▸ PROBLEM DETAILS
Reproduce the items from the line containing "Task: Click the isometric" through the line containing "tap(651, 169)", swapping "Nike swoosh" for "team crest" and leaving everything else unchanged.

▸ TASK DATA
------

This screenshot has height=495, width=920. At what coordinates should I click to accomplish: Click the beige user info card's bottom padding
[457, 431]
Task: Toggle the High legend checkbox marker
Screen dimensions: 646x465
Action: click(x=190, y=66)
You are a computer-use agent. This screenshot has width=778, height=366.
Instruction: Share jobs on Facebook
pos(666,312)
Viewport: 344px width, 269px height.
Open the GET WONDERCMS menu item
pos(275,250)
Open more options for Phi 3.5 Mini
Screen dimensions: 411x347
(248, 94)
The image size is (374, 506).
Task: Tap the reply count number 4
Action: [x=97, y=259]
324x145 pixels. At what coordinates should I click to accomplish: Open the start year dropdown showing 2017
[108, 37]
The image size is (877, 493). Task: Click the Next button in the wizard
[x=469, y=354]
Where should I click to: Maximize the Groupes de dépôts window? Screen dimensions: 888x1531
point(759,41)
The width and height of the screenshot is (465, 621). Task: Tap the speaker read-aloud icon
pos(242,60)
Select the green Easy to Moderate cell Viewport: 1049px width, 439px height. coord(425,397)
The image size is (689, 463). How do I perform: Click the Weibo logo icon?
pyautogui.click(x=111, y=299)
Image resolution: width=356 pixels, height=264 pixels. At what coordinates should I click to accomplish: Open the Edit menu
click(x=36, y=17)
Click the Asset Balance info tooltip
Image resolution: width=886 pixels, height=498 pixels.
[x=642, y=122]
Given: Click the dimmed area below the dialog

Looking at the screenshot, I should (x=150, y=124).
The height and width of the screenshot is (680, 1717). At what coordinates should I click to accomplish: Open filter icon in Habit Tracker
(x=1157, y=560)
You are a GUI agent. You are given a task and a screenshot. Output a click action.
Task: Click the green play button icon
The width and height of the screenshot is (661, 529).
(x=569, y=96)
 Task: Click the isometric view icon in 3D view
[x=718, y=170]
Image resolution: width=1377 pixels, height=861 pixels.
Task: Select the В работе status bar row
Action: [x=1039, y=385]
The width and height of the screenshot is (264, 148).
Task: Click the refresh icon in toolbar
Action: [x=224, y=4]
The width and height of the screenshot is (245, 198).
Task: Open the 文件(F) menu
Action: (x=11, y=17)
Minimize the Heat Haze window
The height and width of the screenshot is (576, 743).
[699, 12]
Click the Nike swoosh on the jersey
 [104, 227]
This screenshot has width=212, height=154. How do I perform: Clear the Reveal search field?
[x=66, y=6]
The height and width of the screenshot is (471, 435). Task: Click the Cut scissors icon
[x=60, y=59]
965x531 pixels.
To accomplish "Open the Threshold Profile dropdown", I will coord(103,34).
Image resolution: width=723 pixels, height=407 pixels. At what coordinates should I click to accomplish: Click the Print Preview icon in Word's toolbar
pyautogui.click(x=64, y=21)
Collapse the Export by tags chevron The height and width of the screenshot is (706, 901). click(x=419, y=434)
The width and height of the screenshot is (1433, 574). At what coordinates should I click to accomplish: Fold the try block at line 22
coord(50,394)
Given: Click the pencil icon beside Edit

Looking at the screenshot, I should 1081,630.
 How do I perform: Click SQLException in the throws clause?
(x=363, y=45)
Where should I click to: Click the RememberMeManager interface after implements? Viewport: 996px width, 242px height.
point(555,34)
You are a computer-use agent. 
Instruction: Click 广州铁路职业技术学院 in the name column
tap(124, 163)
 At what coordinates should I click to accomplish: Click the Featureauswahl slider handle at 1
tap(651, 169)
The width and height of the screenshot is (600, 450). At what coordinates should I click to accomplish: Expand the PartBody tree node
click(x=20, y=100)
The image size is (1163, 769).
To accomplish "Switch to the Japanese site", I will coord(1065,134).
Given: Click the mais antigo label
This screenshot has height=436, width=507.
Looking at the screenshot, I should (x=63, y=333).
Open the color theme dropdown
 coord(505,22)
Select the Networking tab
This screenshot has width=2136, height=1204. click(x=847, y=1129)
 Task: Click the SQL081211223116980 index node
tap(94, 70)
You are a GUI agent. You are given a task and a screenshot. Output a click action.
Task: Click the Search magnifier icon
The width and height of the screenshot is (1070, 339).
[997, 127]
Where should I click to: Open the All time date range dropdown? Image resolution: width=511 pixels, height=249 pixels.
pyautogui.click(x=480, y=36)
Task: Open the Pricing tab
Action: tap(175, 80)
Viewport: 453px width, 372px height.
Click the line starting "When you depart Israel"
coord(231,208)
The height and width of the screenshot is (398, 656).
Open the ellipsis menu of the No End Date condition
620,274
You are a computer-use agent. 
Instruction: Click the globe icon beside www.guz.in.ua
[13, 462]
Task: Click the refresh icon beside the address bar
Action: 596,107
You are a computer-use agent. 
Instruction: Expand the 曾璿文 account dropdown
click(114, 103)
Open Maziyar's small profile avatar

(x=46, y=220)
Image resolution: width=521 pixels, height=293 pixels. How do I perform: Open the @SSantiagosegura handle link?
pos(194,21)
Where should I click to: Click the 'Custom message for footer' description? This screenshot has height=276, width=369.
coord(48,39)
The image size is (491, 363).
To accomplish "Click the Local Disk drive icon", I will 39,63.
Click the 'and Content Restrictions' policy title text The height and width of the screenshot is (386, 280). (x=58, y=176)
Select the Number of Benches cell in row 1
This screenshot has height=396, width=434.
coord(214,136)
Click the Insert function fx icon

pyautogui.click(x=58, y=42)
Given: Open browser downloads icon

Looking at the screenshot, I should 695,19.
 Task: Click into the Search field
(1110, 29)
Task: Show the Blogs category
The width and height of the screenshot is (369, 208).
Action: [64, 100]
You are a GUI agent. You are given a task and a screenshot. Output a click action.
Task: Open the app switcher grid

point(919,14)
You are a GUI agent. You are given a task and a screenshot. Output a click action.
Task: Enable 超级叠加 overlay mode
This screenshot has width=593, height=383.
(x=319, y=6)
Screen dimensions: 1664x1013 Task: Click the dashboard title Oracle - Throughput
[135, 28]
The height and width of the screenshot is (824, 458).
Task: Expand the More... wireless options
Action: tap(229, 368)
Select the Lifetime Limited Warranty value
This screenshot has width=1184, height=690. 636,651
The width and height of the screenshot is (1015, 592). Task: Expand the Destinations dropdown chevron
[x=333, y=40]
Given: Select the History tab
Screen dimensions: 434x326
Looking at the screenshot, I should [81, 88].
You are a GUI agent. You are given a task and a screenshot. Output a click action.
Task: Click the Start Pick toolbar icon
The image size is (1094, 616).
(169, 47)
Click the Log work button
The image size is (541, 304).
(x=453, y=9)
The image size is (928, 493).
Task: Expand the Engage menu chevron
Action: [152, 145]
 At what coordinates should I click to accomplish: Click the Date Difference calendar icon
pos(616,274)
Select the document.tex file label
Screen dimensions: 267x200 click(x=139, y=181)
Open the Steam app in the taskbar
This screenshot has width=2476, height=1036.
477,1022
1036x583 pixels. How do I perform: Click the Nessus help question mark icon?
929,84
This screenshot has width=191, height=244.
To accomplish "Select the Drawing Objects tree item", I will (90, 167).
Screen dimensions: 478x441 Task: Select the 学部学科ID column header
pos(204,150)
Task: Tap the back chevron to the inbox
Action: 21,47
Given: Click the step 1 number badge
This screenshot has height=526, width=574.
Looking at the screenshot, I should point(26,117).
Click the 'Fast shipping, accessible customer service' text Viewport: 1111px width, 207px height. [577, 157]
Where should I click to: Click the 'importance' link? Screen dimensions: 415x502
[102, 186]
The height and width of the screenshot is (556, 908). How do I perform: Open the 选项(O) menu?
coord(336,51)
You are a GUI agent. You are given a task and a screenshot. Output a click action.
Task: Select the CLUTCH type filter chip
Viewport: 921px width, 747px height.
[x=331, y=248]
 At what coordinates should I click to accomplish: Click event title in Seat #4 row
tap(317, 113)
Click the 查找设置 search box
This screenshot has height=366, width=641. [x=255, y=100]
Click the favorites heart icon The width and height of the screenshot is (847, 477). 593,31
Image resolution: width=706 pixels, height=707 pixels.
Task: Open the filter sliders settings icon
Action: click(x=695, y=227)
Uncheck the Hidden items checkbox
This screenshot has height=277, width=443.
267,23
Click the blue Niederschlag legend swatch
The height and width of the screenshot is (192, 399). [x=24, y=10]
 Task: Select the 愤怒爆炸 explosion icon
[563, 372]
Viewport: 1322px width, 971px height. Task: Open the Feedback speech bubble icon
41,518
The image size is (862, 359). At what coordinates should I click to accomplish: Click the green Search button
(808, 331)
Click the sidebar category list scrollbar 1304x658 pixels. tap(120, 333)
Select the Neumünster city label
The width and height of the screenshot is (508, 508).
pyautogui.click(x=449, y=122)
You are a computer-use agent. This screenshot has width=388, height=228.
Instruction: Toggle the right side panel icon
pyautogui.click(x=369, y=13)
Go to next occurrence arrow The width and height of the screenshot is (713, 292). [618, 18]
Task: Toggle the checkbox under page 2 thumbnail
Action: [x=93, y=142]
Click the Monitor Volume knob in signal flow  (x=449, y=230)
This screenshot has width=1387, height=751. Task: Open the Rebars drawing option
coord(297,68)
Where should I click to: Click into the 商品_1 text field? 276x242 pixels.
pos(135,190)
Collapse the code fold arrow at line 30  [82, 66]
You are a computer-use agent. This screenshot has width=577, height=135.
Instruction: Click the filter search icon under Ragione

------

▸ OUTPUT OF THE EXERCISE
 Task: Click the isometric view icon in 3D view
[x=718, y=170]
Image resolution: width=1377 pixels, height=861 pixels.
Task: Select the В работе status bar row
Action: [x=1039, y=385]
The width and height of the screenshot is (264, 148).
Task: Click the refresh icon in toolbar
Action: [x=224, y=4]
The width and height of the screenshot is (245, 198).
Task: Open the 文件(F) menu
Action: (x=11, y=17)
Minimize the Heat Haze window
The height and width of the screenshot is (576, 743).
[699, 12]
Click the team crest on the jersey
 [104, 227]
This screenshot has width=212, height=154. How do I perform: Clear the Reveal search field?
[x=66, y=6]
The height and width of the screenshot is (471, 435). Task: Click the Cut scissors icon
[x=60, y=59]
965x531 pixels.
To accomplish "Open the Threshold Profile dropdown", I will coord(103,34).
Image resolution: width=723 pixels, height=407 pixels. At what coordinates should I click to accomplish: Click the Print Preview icon in Word's toolbar
pyautogui.click(x=64, y=21)
Collapse the Export by tags chevron The height and width of the screenshot is (706, 901). click(x=419, y=434)
The width and height of the screenshot is (1433, 574). At what coordinates should I click to accomplish: Fold the try block at line 22
coord(50,394)
Given: Click the pencil icon beside Edit

Looking at the screenshot, I should 1081,630.
 How do I perform: Click SQLException in the throws clause?
(x=363, y=45)
Where should I click to: Click the RememberMeManager interface after implements? Viewport: 996px width, 242px height.
point(555,34)
You are a computer-use agent. 
Instruction: Click 广州铁路职业技术学院 in the name column
tap(124, 163)
 At what coordinates should I click to accomplish: Click the Featureauswahl slider handle at 1
tap(651, 169)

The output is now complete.